About this exercise: Starting at the line that contains "Task: Open the WATCH menu", print every remaining line of the entries, unchanged, and output nothing more.
BEGIN Data extract
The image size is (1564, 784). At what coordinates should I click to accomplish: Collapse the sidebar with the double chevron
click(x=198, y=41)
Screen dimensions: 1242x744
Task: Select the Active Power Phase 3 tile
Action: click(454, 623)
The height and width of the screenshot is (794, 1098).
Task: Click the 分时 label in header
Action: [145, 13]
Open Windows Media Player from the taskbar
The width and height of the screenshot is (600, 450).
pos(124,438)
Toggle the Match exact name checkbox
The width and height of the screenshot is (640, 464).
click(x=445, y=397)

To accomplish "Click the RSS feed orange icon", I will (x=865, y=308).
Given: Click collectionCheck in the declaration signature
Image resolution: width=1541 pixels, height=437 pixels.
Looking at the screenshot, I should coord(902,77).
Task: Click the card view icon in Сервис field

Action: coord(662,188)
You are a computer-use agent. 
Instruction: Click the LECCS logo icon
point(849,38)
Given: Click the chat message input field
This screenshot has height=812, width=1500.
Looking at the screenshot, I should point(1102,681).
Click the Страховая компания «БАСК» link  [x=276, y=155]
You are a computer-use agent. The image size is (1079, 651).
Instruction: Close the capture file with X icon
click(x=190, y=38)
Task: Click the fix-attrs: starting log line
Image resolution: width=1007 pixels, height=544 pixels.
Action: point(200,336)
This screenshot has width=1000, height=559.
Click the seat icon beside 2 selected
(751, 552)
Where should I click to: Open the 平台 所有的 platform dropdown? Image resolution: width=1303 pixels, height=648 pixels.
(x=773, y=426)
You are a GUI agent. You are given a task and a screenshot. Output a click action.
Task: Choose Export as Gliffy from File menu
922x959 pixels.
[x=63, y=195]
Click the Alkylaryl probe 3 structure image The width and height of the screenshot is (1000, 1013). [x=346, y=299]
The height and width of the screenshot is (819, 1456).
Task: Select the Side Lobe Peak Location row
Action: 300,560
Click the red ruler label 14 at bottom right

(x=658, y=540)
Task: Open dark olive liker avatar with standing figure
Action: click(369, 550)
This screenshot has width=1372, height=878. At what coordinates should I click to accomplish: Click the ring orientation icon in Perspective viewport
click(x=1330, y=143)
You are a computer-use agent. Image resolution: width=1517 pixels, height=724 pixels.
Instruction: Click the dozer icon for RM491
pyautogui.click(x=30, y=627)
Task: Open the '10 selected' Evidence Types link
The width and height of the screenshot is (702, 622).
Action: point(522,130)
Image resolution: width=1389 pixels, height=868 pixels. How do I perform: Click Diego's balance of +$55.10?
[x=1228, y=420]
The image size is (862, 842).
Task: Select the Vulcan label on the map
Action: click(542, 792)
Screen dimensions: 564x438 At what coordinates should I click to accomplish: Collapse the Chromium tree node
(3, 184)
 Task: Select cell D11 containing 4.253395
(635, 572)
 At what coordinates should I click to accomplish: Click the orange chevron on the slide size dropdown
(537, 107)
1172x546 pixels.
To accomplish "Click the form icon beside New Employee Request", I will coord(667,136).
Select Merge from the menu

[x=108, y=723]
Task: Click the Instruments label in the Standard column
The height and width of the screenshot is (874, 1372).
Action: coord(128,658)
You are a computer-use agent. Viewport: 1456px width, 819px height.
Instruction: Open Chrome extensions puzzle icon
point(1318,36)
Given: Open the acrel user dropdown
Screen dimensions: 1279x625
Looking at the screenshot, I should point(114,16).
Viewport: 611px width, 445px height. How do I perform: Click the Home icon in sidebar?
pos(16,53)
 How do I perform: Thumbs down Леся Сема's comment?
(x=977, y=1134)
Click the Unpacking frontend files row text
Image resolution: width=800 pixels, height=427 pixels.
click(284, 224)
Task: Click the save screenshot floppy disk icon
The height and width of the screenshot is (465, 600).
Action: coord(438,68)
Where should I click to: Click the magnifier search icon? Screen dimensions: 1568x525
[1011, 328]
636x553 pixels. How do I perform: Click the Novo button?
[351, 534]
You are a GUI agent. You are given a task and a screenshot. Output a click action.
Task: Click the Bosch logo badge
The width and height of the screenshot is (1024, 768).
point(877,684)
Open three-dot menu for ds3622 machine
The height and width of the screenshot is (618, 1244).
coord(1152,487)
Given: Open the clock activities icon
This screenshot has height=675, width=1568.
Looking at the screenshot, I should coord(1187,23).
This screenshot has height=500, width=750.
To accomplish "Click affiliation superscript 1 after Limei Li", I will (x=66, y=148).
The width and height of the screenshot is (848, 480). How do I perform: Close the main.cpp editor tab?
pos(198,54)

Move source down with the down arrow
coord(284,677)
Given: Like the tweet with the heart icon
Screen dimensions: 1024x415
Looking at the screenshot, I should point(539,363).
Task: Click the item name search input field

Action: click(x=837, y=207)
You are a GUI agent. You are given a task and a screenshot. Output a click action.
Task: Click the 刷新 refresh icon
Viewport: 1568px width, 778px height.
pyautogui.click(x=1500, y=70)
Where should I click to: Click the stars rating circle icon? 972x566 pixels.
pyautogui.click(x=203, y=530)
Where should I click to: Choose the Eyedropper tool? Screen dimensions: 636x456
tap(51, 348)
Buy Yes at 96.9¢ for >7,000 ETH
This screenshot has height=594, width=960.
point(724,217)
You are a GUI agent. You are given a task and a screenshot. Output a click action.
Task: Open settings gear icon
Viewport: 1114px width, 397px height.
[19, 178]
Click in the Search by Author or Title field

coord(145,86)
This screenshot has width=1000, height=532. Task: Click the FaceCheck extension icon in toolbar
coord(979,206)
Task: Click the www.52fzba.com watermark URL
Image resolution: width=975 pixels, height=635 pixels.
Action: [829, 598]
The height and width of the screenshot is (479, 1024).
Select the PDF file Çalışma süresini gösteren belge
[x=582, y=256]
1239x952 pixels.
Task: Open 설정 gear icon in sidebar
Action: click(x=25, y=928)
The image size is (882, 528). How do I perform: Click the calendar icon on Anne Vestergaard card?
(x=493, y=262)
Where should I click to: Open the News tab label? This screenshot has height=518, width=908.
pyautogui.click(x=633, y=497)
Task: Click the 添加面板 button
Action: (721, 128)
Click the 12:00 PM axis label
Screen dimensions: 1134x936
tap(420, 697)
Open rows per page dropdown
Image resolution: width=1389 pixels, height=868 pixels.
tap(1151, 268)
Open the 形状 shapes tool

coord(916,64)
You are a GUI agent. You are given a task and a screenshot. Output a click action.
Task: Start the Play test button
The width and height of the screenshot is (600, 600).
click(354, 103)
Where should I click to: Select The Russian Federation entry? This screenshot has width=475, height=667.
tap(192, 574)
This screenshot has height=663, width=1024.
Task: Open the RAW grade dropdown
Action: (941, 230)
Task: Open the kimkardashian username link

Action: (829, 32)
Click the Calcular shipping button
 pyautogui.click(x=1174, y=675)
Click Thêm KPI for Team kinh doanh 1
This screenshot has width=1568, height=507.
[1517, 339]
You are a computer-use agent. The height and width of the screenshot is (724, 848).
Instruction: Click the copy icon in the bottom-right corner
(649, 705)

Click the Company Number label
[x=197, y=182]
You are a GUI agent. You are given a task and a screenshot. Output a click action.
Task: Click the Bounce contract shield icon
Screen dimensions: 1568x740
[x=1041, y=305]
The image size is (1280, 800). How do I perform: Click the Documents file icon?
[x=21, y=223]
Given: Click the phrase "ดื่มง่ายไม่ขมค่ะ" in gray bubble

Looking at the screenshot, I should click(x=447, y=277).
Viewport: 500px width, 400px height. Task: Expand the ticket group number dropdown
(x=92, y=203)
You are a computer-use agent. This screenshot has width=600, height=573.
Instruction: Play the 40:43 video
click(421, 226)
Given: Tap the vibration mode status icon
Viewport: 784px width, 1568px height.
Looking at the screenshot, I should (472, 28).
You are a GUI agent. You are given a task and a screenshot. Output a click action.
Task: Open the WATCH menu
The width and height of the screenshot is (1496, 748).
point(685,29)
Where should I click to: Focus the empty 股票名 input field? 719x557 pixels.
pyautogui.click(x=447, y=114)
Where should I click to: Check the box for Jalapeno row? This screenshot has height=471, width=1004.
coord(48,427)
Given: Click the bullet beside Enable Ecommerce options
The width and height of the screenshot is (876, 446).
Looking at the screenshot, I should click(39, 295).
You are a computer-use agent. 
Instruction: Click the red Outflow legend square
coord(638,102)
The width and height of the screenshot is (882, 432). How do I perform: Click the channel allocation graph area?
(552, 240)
END Data extract
Solution to this exercise:
Task: Open the WATCH menu
The width and height of the screenshot is (1496, 748).
point(685,29)
Where should I click to: Focus the empty 股票名 input field? 719x557 pixels.
pyautogui.click(x=447, y=114)
Where should I click to: Check the box for Jalapeno row? This screenshot has height=471, width=1004.
coord(48,427)
Given: Click the bullet beside Enable Ecommerce options
The width and height of the screenshot is (876, 446).
Looking at the screenshot, I should click(39, 295).
You are a computer-use agent. 
Instruction: Click the red Outflow legend square
coord(638,102)
The width and height of the screenshot is (882, 432). How do I perform: Click the channel allocation graph area?
(552, 240)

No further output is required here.